Monday, March 12, 2007

Pope Gregory the Great and the Universal Papacy

Protestants (and Eastern Orthodox) somehow manage to simultaneously claim that Pope St. Gregory the Great was 1) the first pope, but nevertheless 2) a denier of papal supremacy (see below). Neither is true. I therefore ask Protestants (particularly anti-Catholics): who, then, was the first pope, if Gregory the Great was not one in any Catholic sense of the word? Or is the argument more subtle than that?

The commonly-heard polemic of Gregory the Great allegedly eschewing the universal jurisdiction of the papacy is easily disposed of. One must examine context and the rest of the author's works and actions, if possible (just as with biblical exegesis). When that is done in this particular instance, Gregory's meaning becomes quite clear, and alas, it is not what the anti-Catholic endeavor would have hoped.

Gregory the Great condemned the title universal bishop in the sense of meaning that all other bishops are not really bishops, but mere agents of the one Bishop, a concept that is blatantly contrary to Catholic teaching, which holds that all bishops are by divine institution true successors of the Apostles. For he states:

    For if one, as he supposes, is universal bishop, it remains that you are not bishops.

    {Epistle LXVIII}

Elsewhere, in the very same correspondence in which he condemns this term in the sense above, Gregory clearly upholds the universal authority and supremacy of the Roman bishop:

    Now eight years ago, in the time of my predecessor of holy memory Pelagius, our brother and fellow-bishop John in the city of Constantinople, . . . held a synod in which he attempted to call himself Universal Bishop. Which as soon as my said predecessor knew, he dispatched letters annulling by the authority of the holy apostle Peter the acts of the said synod; of which letters I have taken care to send copies to your Holiness.
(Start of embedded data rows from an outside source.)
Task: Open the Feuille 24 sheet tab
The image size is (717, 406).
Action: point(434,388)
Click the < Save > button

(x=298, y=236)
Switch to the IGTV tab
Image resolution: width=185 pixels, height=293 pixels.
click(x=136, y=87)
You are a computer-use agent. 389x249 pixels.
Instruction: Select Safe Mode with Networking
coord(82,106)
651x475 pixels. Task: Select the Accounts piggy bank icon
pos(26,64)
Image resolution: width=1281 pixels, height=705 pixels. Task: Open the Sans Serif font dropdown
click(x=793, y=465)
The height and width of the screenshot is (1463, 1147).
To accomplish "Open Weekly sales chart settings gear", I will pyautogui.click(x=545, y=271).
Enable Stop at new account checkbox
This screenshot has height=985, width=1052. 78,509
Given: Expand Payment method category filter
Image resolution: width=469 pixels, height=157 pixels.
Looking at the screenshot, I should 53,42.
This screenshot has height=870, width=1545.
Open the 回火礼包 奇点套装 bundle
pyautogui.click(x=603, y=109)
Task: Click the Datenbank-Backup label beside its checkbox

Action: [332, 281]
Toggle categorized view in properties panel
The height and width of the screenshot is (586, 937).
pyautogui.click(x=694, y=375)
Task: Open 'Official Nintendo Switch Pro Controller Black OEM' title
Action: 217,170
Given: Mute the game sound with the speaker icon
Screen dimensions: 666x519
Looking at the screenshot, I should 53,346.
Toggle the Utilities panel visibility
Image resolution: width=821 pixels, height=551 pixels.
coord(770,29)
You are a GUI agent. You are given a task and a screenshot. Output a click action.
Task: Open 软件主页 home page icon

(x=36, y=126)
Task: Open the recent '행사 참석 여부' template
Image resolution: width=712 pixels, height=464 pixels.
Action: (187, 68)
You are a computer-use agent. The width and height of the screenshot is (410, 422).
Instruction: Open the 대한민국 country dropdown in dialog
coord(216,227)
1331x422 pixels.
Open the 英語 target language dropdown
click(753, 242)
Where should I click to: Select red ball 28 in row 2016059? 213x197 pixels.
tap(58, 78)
    {Epistle XLIII, emphasis added}

    To all who know the Gospel it is clear that by the words of our Lord the care of the whole Church was committed to Blessed Peter, the Prince of the Apostles . . . Behold, he received the keys of the kingdom of heaven, the power to bind and loose was given to him, and the care and principality of the entire church was committed to him . . . Yet he was not the universal Apostle. But . . . John would be called universal Bishop . . . [Popes had never assumed this title, though it had been given them], lest all the Bishops be deprived of their due meed of honor whilst some special honor be conceded to one.

    {Epistles, 5, 37; to Emperor Maurice, emphasis added}

In writing to John, Bishop of Constantinople, who had usurped "this new, proud and profane title," Gregory wonders,

    how one, who had professed himself unworthy to be called a Bishop at all, should now despise his brethren, and aspire to be called the sole Bishop.

    {Epistles, 5,44}

The title Universal Bishop may also be used in the sense of Bishop of Bishops, and in this sense it was applied by Eastern Christians (i.e., Catholics - this is before the Schism) to Popes Hormisdas (514-523), Boniface II (530-532) and Agapetus (535-36), although the popes never used it themselves (ostensibly wishing to avoid the above interpretation) until the time of Leo IX (1049-54).

Pope St. Gregory the Great, like St. John Chrysostom two centuries earlier, and Pope St. Leo the Great 150 years earlier (arguably with even more force and vigor), states the Catholic doctrine of papal supremacy in many passages of his letters. He calls the Roman See "the head of the faith," and the "head of all the churches," because "it holds the place of Peter, the Prince of the Apostles." "All Bishops," including Constantinople, "are subject to the Apostolic See."

{Taken from: The Question Box, Bertrand Conway, New York: Paulist Press, 1929 ed., 158-159}

Likewise, Lutheran historian Jaroslav Pelikan writes:

    The churches of the Greek East, too, owed a special allegiance to Rome . . . One see after another had capitulated in this or that controversy with heresy. Constantinople had given rise to several heretics during the fourth and fifth centuries, notably Nestorius and Macedonius, and the other sees has also been known to stray from the true faith occasionally. but Rome had a special position. The bishop of Rome had the right by his own authority to annul the acts of a synod. In fact, when there was talk of a council to settle controversies, Gregory asserted the principle that "without the authority and the consent of the apostolic see, none of the matters transacted [by a council] have any binding force."

    (The Emergence of the Catholic Tradition (100-600), Univ. of Chicago Press, 1971, 354; cites Gregory's Epistle 9.156)

Written by Dave Armstrong in 1997.

1 comment:

aaron. said...

Fantastic. The one thing in our human dimension that attests to the Catholic Church is Human history. It is Human history, among many tools given by God, that can allow us to find the true mother of the Church in Rome.